On Wednesday, he got good news.
Gene's Restaurant in the West Village was close to bankruptcy, not able to have outdoor dining because of eight Citi Bike docking stations that blocked their access to the street out front.
But after 7 On Your Side advocated for the landmark restaurant -- a cause that was joined by actress Sarah Jessica Parker -- Mayor Bill de Blasio announced changes that would immediately help save the business.
De Blasio announced the city would be removing 20 bike docking stations by end of the week to accommodate Gene's and an adjacent restaurant.
The bikes will be moved to the end of the street and will remain there until October 31, when outdoor dining changes are slated to end.
When Parker, a longtime patron of Gene's, shared the 7 On Your Side story last week on her Instagram account, her post was liked almost 40,000 times.
"I think we are seeing it's the small business and the restaurants that really identify our special place in New York, and we want to make sure that we are supportive and see our city return to its vibrant, dazzling self," Parker said. "So thank you Nina, thank you 7 On Your Side, and I'm sure that we will, because of your advocacy and cooperation, we will see things return to a memory we all want to relive."
Also in the next week, the city will evaluate whether Gene's block will be added to its Open Restaurants on Open Streets initiative. If that happens, the city would close the block on weekends in order to enable the restaurant to have additional outdoor seating in the street.
Officials said the city wants to be clear that their rules prohibiting the removal of docking stations still stands, but this was a decision made regarding this restaurant's individual case.
"With the seating in the street, I could put about four more tables there, and that's the equivalent of a station," owner David Ramirez said. "That would mean I could actually hire somebody back."
His dad started as a waiter at Gene's after emigrating from Spain.
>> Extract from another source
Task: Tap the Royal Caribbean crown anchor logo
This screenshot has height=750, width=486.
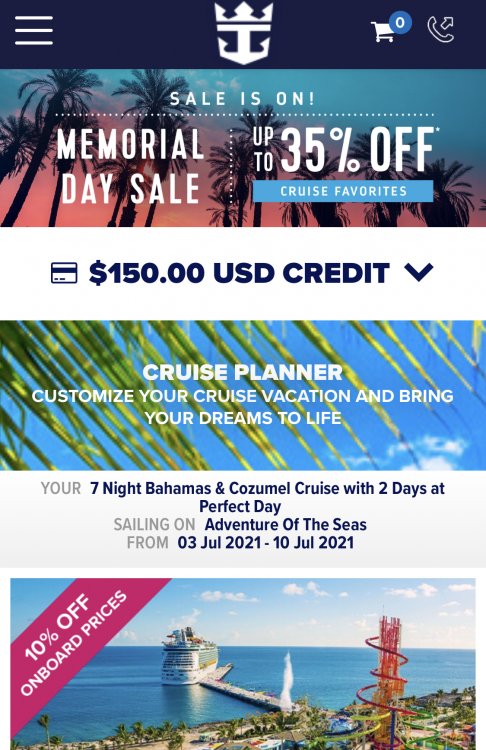Action: point(243,33)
He then bought the place in 1979.
"This is the American Dream for my family," Ramirez said.
7 On Your Side flagged Lyft, which owns Citi Bike, the City Council and the DOT, and sent them Gene's Restaurant's diagram for proposed socially distant seating, along with photos of the obstruction.
Councilman Corey Johnson at the time vowed to keep working with the DOT to find a workable solution.
"Our small businesses are hurting right now, and the city should be doing everything we can to help," Johnson said. "Outdoor dining is a lifeline to the small businesses we love and want to see survive, and we should be willing to get creative to make it work for as many restaurants as possible."
City Hall official Mitchell Schwartz said New York City has received over 8,200 Open Restaurants participants in under a month.